I made the decision to handle some of the step-rejection logic in the main integrate.py loop, on the basis that for those pieces it should be the same for all stepsize controllers.

So I think this fine? Do double-check my logic though! :p

Other than that, one thing I am noticing is that this next_made_jump business is pretty annoying to deal with in the stepsize controller, and I think could probably also be factored out to happen in the main integrate.py loop. (Not sure if that's doable in a backward-compatible way though.)

andyElking · 2024-12-03T00:33:13Z

Great, that's exactly the line I was looking for (I must admit I looked in _integrate.py only briefly). But yes this is precisely the piece of the puzzle that my logic was missing, so I think we both independently arrived at the same conclusion that this is probably correct.

Thinking about it now, the next_made_jump situation might be way easier than I thought it was. I'll try to write the code and then I'll write a proof that it does the right thing for any number of stacked JSWs. Hopefully I can be done with that tomorrow.

Edit: I already implemented what I mentioned above and wrote the proof in a comment. If you're curious and have extra time (yes I know that's a very far tail event :)) you can find it on my pr_correction branch here. I haven't fixed all the other things yet, so I'll push everything together once it's all done.

andyElking · 2024-12-05T21:45:23Z

Hi Patrick!

I just pushed a new version of this PR, rebased on top of the most current main. I think I addressed everything you asked me to fix.

As it stands this contains 3 commits, contatining:

Everything except 2. and 3.
The changes to at_dtmin and factormax in pid.py
Removing prev_dt from JSW.

I left some conversations unresloved. I did try to fix the things mentioned in those, but I am not sure whether what I did was the best way to tackle that so I wanted to hear your opinion.

Also the test are failing because pyright doesn't know how to import typeguard, which has nothing to do with my changes.

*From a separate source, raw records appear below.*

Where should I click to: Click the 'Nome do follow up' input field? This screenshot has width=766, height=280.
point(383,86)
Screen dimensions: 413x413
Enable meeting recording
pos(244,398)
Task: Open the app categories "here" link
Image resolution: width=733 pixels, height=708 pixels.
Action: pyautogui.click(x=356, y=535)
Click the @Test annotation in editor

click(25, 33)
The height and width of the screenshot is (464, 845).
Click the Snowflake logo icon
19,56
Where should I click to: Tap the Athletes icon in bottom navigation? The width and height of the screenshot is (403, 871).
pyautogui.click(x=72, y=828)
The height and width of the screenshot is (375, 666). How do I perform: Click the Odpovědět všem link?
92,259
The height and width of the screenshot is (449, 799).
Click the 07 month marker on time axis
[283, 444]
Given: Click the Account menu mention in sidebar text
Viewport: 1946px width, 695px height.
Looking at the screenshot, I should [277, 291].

PS: The linear search I added slows it down compared to the way I wrote it before, but it is still faster than the old implementation with binary search. In particular the times (as obtained by benchmarks/jump_step_timing.py) are as follows:

my previous implementation: 0.263 (without revisit rejected), 0.285 (with revisit rejected)
new implementation (linear search): 0.295 (without revisit rejected), 0.315 (with revisit rejected)
old pid with binary search: 0.332

Additionally, changing the length of rejected_buffer from 10 to 4096 amounts to a neglibigle slowdown. However, this might change depending on the problem setup.

patrick-kidger

Okay! I think I really like this.

First of all, I think I'm basically happy with pretty much everything outside of jump_step_wrapper.py. The changes here are pleasingly simple ^^

For jump_step_wrapper.py, I think my main question is around whether the rejected-step-buffer should actually be part of this wrapper at all -- since that handles SDEs with any kind of step rejection, which I think is completely orthogonal to clipping steps? (Not sure how I didn't notice this before!) I've also commented on a few other more minor points.

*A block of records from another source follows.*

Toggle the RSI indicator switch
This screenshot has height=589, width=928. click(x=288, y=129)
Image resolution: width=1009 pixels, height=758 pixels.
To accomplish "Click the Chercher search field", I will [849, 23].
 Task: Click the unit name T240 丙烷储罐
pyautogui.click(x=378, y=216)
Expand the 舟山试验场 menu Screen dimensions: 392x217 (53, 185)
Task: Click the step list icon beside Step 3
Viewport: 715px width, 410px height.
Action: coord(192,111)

By the way, what did you think of the idea of moving next_made_jump into _integrate.py? It doesn't have to be now -- happy for that to be a separate PR -- just checking your thoughts on whether it is a generalisable thing.

Finally: merry Christmas, and a happy new year! :D

docs/api/stepsize_controller.md

diffrax/_step_size_controller/pid.py

diffrax/_step_size_controller/jump_step_wrapper.py

patrick-kidger · 2025-01-01T14:17:11Z

diffrax/_step_size_controller/pid.py

+            at_dtmin = at_dtmin | (prev_dt <= self.dtmin)
            keep_step = keep_step | at_dtmin


Actually, does at_dtmin need to be state? (I'm not sure it ever did.) I think we might just be able to have keep_step = keep_step | (prev_dt <= self.dtmin)?

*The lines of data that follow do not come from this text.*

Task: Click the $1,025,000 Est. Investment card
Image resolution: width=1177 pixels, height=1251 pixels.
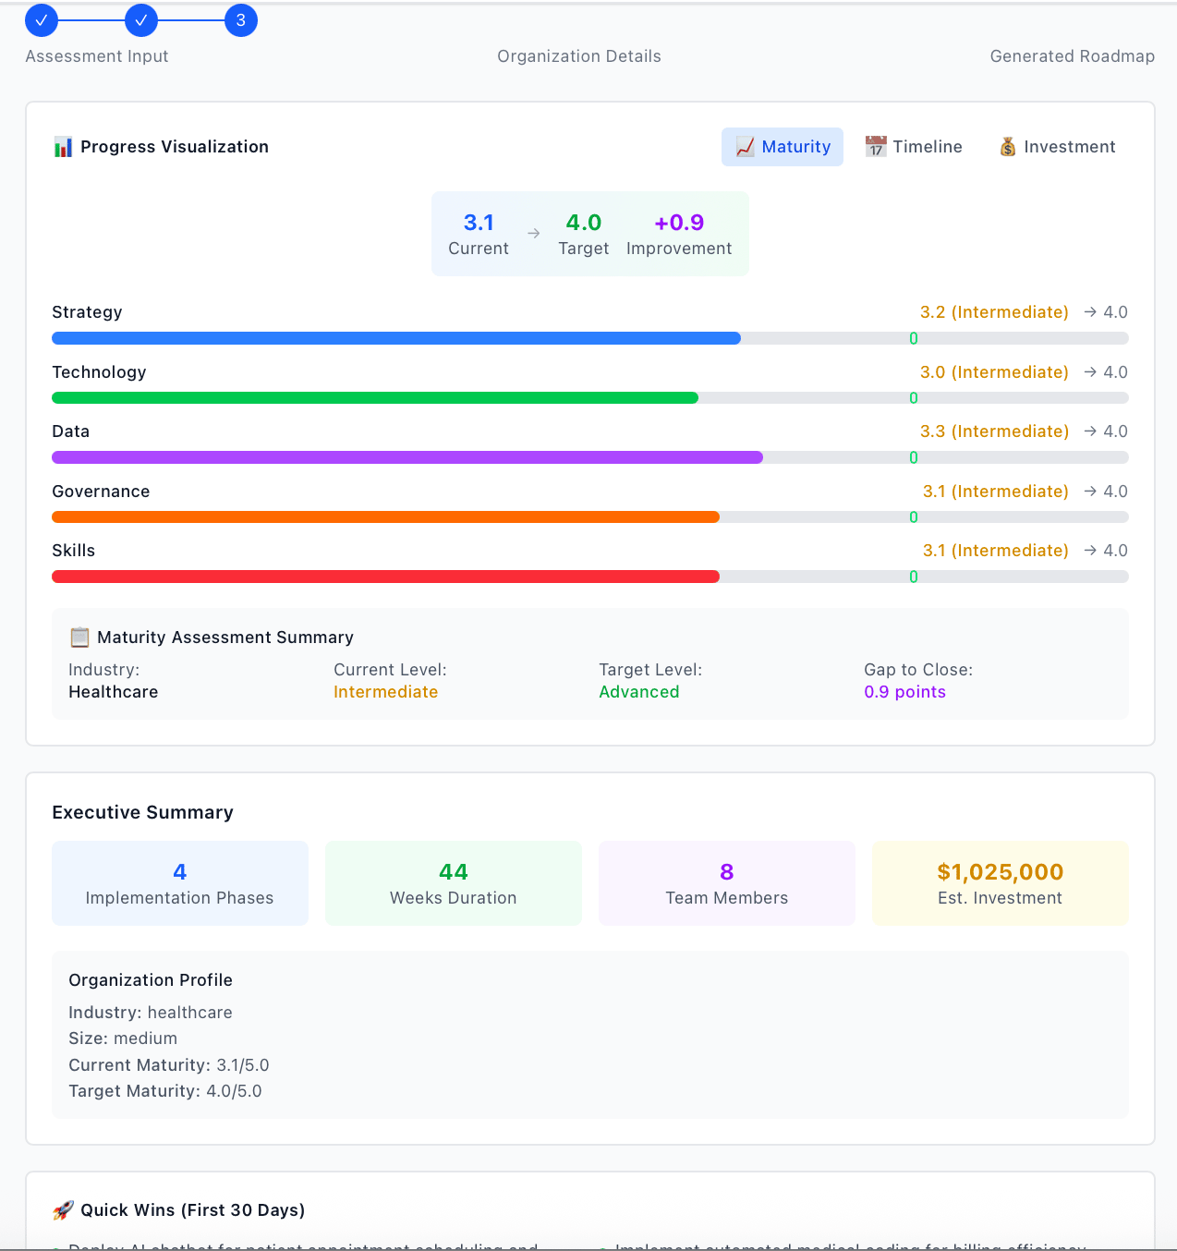Action: (x=1001, y=883)
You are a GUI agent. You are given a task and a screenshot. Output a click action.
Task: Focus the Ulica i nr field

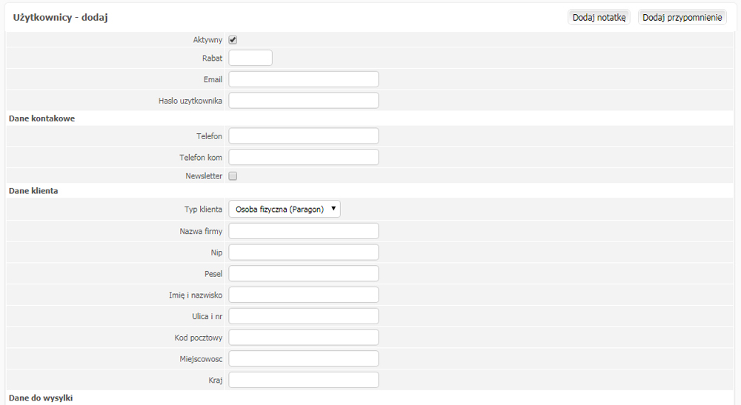(x=303, y=316)
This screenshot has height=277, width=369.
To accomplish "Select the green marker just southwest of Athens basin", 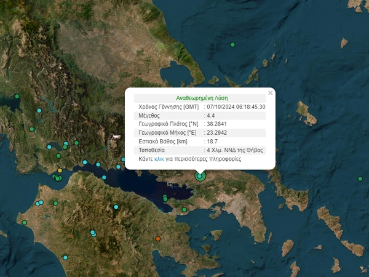I will point(185,209).
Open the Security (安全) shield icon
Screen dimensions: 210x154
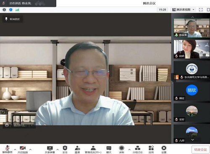tap(65, 149)
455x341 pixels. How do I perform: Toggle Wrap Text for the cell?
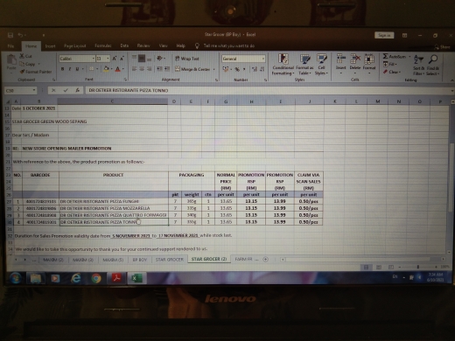coord(187,59)
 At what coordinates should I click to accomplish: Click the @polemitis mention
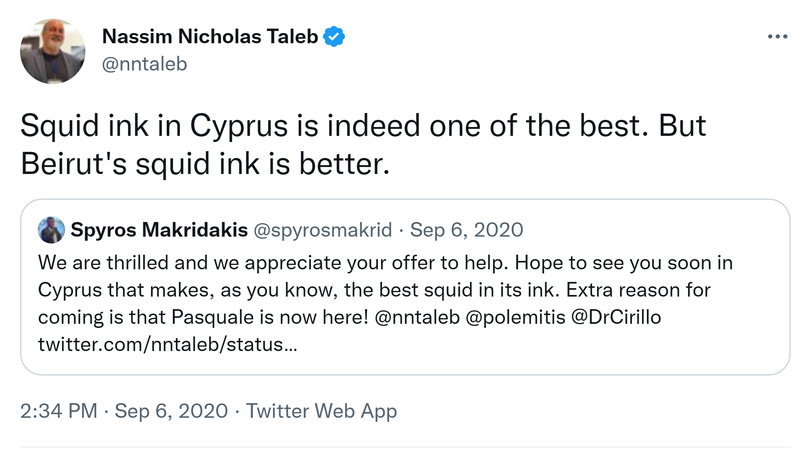(x=515, y=317)
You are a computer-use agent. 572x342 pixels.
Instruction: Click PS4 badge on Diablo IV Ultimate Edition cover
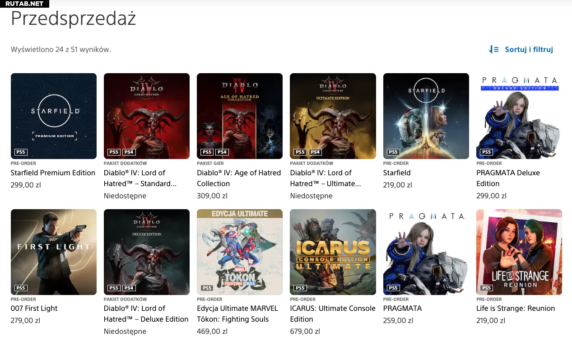click(x=315, y=152)

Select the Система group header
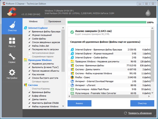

Yes, good point. Looking at the code, I don't really see a reason to keep it, but I'll get rid of it in a separate commit so we can roll it back easily.

patrick-kidger · 2025-01-01T14:36:27Z

diffrax/_step_size_controller/jump_step_wrapper.py

+    The `step_ts` and `jump_ts` are used to force the solver to step to certain times.
+    They mostly act in the same way, except that when we hit an element of `jump_ts`,
+    the controller must return `made_jump = True`, so that the diffeqsolve function
+    knows that the vector field has a discontinuity at that point, in which case it
+    re-evaluates it right after the jump point. In addition, the
+    exact time of the jump will be skipped using eqxi.prevbefore and eqxi.nextafter.
+    So now to the explanation of the two (we will use `step_ts` as an example, but the
+    same applies to `jump_ts`):


I often rewrite parts of docs after merging anyway, so feel free to ignore this for now -- but just a heads-up that this part is discussing a lot of implementation details: made_jump = True and eqxi.{prevbefore,nextafter} are not details familiar to most users.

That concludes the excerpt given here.